Zwei Wochen lag steht das ganze Land Kopf – zu dieser Zeit jagt ein Superlativ den nächsten und ein Aufenthalt im so fernen Osten wird zu einem überwältigenden Gemisch neuer Eindrücke: Leuchtende Farben, dominiert von feuerroten Lampions, Girlanden und Türschmuck. Musik und der Geruch gebratenen Essens, welcher von den vielen kleinen Straßenfesten hinüber weht – und das stets allgegenwärtige Feuerwerk.
Großer, schöner, bunter als in Deutschland sind viele der beeindruckenden Spektakel am Himmel nicht einmal geplant. Chinesen lieben ihre bunten Raketen und wenn das neue Jahr naht, kommt es überall im Lande zu riesigen spontanen Feuerwerkskompositionen, die inszenierten Schauspielen in nichts nachstehen – und dabei wetteifern hier keine Pyrotechniker sondern nur die Bewohner alter Nachbarschaften darum, wer die schönsten glitzernden Blumen an den Himmel zaubern kann.
Das Frühlingsfest ist eine großartige Zeit, um in China zu sein – anstrengend zwar, aber auch faszinierend, schließlich ist fast das ganze Land auf den Beinen. Schon jetzt, einige Wochen vorher, werden die Festlichkeiten emsig geplant, die meisten Einheimischen kehren zum Jahreswechsel in ihre Heimatstädte zurück: Chinesisch Neujahr ist nämlich auch das Fest der Familie. So werden auch in diesem Jahr wieder mehrere zehn Millionen Menschen gleichzeitig mit Bus, Bahn, dem Flugzeug oder Auto unterwegs sein und die Kapazitäten jeglicher Verkehrsmittel an ihre Grenzen bringen. Doch irgendwann ist auch der schlimmste Stau vorbei, das Fest kann endlich beginnen.

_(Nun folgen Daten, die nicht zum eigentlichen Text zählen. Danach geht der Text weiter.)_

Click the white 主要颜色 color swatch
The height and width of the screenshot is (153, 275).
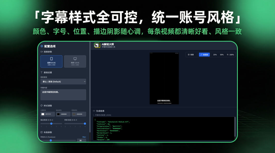click(43, 114)
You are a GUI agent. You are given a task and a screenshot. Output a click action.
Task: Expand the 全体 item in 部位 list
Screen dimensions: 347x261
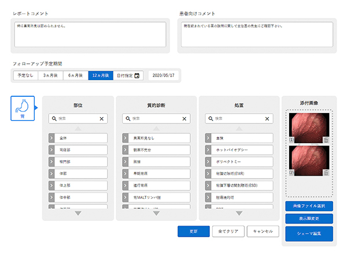pos(52,138)
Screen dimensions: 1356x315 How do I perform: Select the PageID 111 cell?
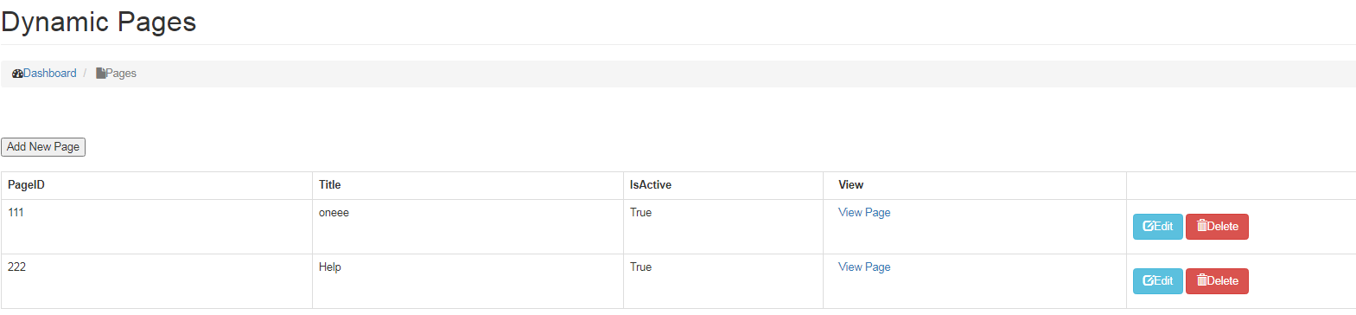(x=156, y=227)
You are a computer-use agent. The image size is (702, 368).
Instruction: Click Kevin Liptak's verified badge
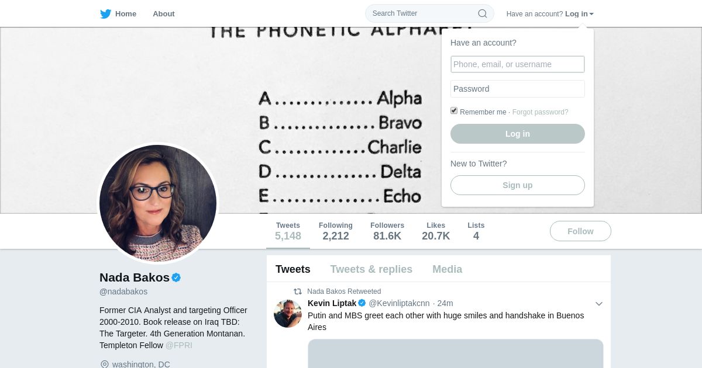click(362, 303)
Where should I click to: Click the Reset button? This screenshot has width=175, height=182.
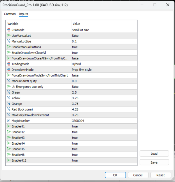coord(161,175)
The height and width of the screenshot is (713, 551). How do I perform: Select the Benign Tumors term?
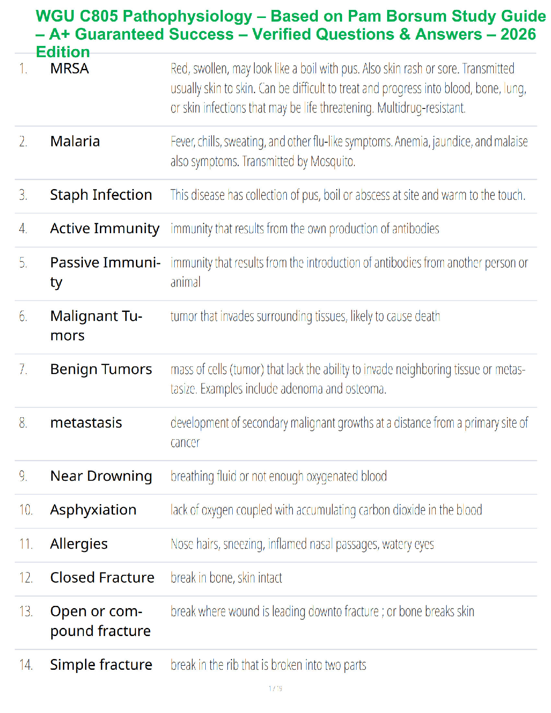click(x=101, y=370)
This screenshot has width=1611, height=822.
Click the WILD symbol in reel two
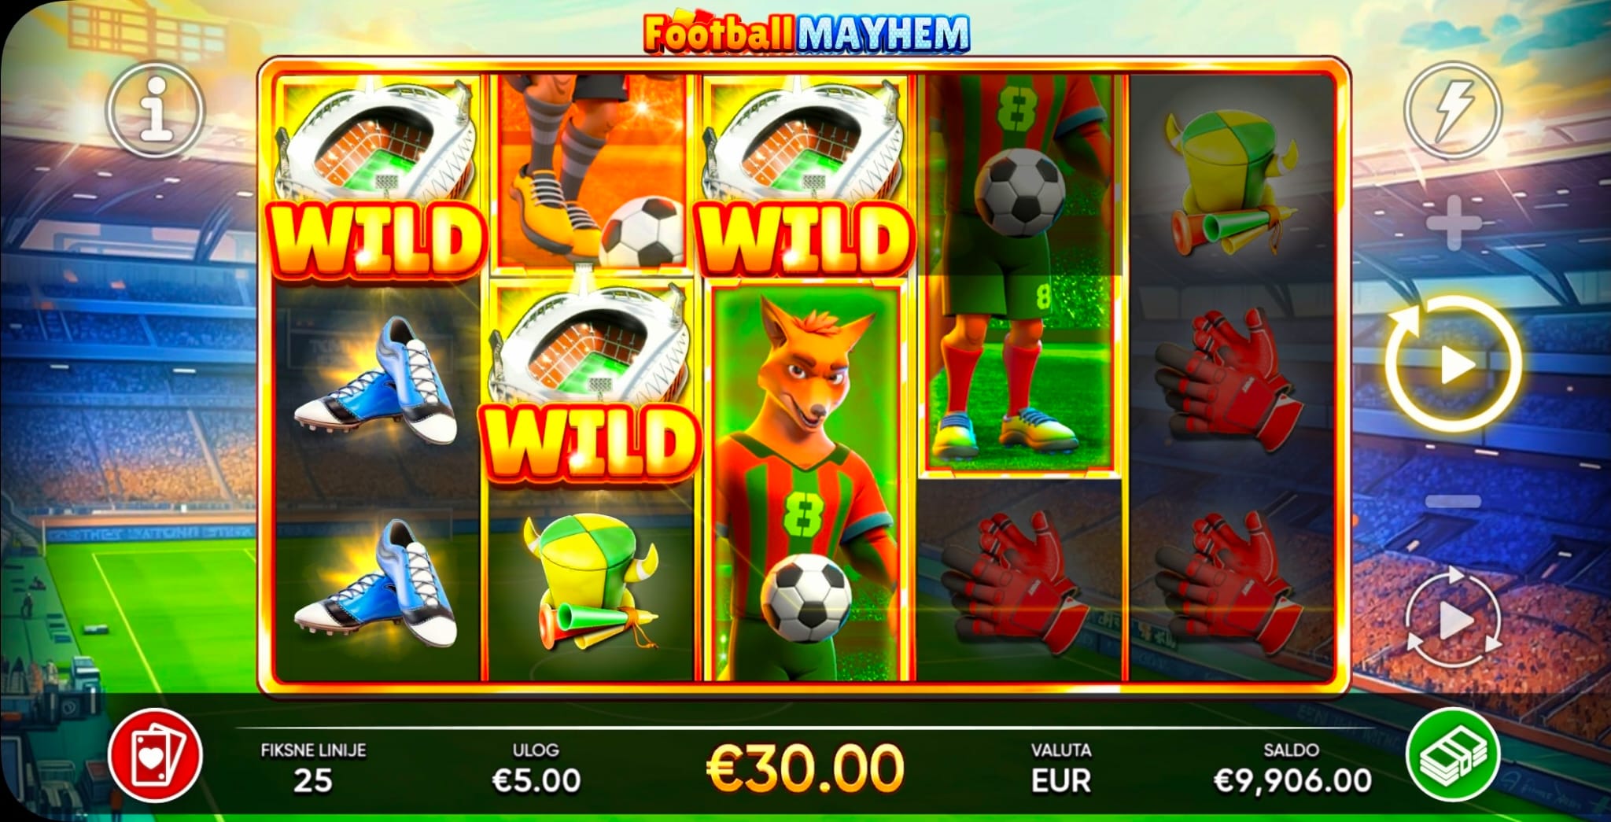[592, 381]
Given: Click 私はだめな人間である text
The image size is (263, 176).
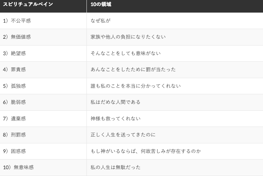Looking at the screenshot, I should click(116, 102).
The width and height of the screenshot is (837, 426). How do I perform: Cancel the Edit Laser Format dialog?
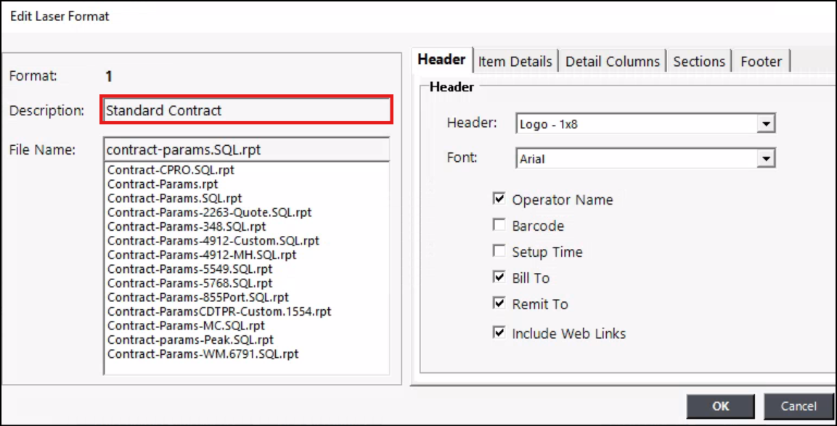(x=799, y=406)
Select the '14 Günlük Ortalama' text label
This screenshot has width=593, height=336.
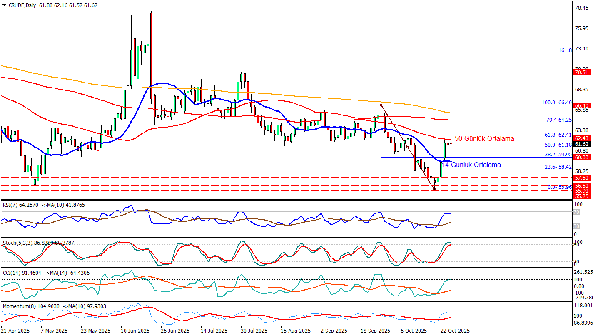click(x=471, y=165)
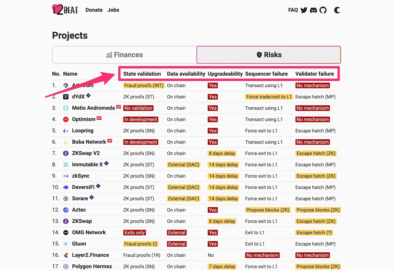Open the Aztec project row name
The image size is (393, 271).
tap(79, 210)
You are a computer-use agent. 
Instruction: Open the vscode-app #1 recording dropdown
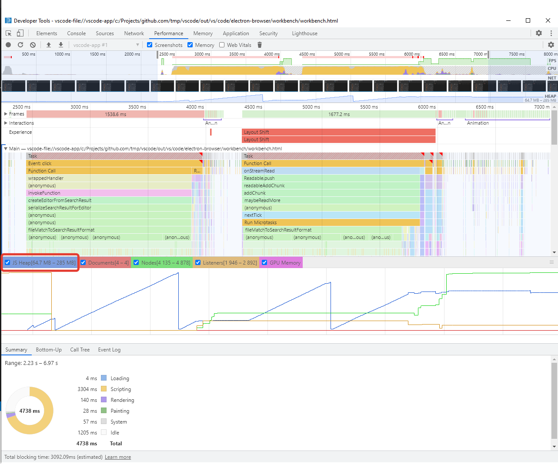click(106, 45)
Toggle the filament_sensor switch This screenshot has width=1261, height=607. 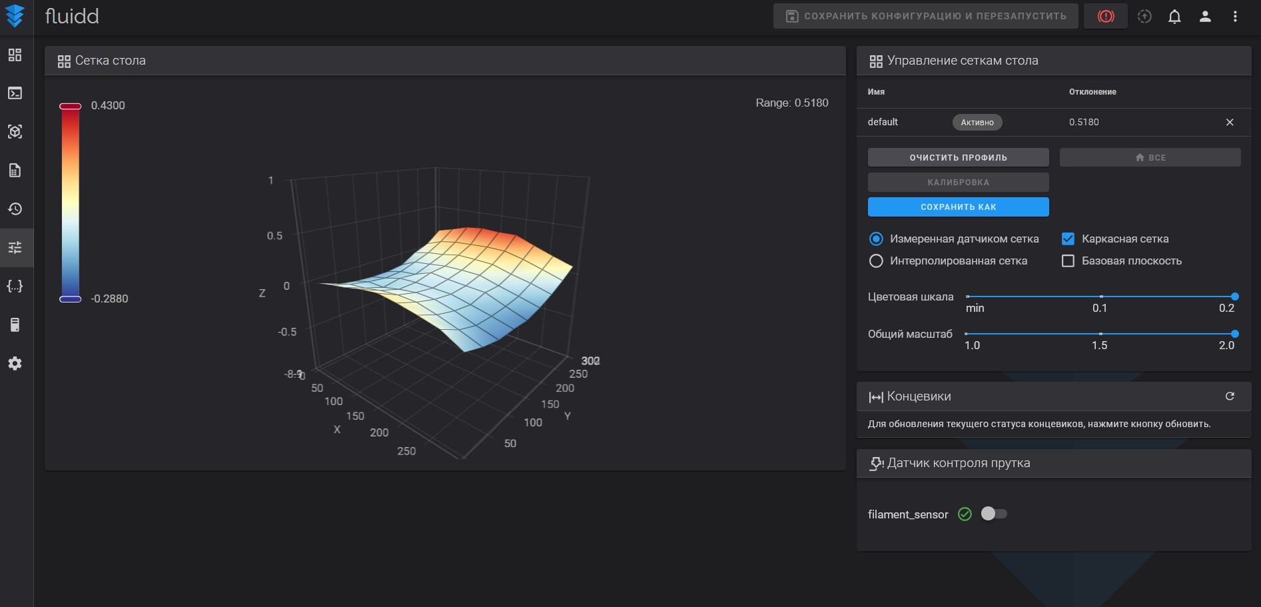point(993,514)
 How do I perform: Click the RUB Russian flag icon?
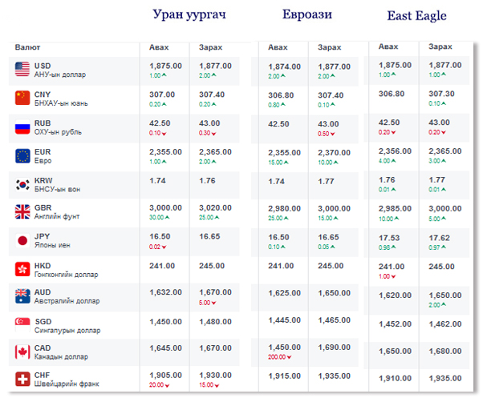coord(22,127)
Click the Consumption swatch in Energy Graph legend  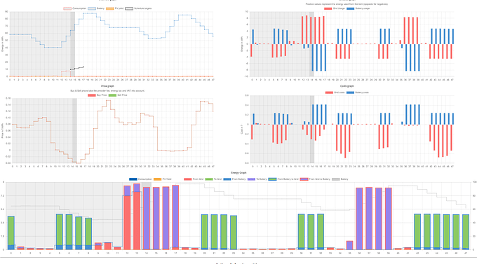coord(133,179)
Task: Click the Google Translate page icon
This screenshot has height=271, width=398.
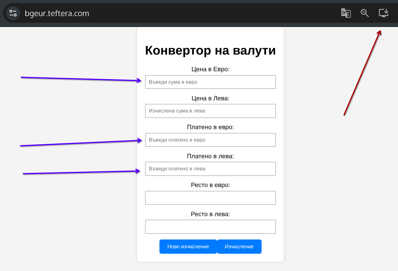Action: [x=346, y=13]
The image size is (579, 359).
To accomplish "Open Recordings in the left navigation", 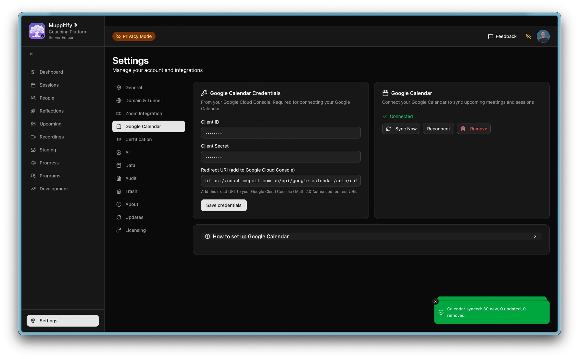I will (x=51, y=137).
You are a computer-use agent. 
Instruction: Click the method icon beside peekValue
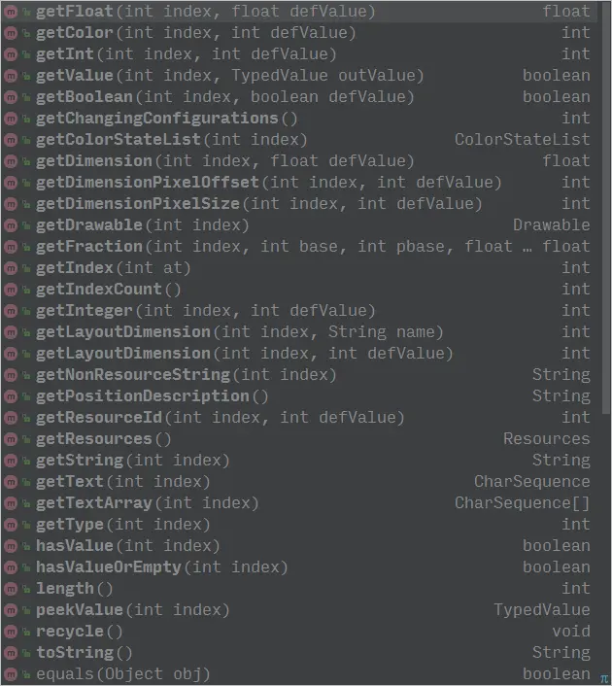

Was mich während meiner eigenen bisherigen Frühlingfesterfahrungen am meisten verblüfft hat, sind die massiven Feuerwerkskörper, welche während der Feierlichkeiten in den Straßen gezündet werden – wohl gemerkt von Amateuren: Wenn einige Häuserblocks weiter eine solche meist recht unspektakulär aussehende Papierkugel gefüllt mit Schwarzpulver explodiert, rollt ein ohrenbetäubender aber doch irgendwie dumpfer Knall durch die großstädtischen Häuserschluchten. Fensterscheiben klirren und selbst mehrere Kreuzungen weiter löst die Druckwelle noch die ein oder andere empfindliche Autoalarmanlage aus. „Wenn Chinesen schon böllern, dann lassen sie es richtig krachen – im wahrsten Sinne des Wortes.“ Eine Feststellung meines Reisebegleiters, der ich so ohne weiteres zustimmen kann – denn immerhin erreichen Feuerwerkskörper hier Ausmaße, die wohl in jedem anderen Land verboten werden würden. Aber immerhin sind wir hier in China, der Wiege des farbigen Feuerpulvers.
Der tagelange Ausnahmezustand zum Jahreswechsel, den ich 2007 in Beijing erleben konnte, hat mir einige meiner interessantesten Chinaerinnerungen beschert: Chinesen, die auf Straßenfesten gelöst feiern, aberhunderte feuerrote Lampions, die Festplätze in der ganzen Stadt schmücken – schließlich gilt Rot in China als die Farbe des Glücks - unglaublich gute Jiaozi, gefüllte Teigtaschen, die zumindest in Nordchina so zum Neujahr gehören mögen wie Gänsebraten zu Weihnachten in Deutschland. Und natürlich die allgegenwärtigen Feuerwerkskörper – größer, lauter aber auch schöner, als ich es bisher kannte.
Nun steht wieder ein Jahreswechsel in China bevor – am 03. Februar 2011 bricht das Jahr des Hasen an. Wieder werden Land und Leute Kopf stehen und sich lauter neue Erfahrungen und Eindrücke auftun.
Und ich diesem Sinne wünsche ich allen Lesern unseres Magazins aus Shanghai einen guten Rutsch und vielleicht auch in Deutschland das ein oder andere Feuerwerk!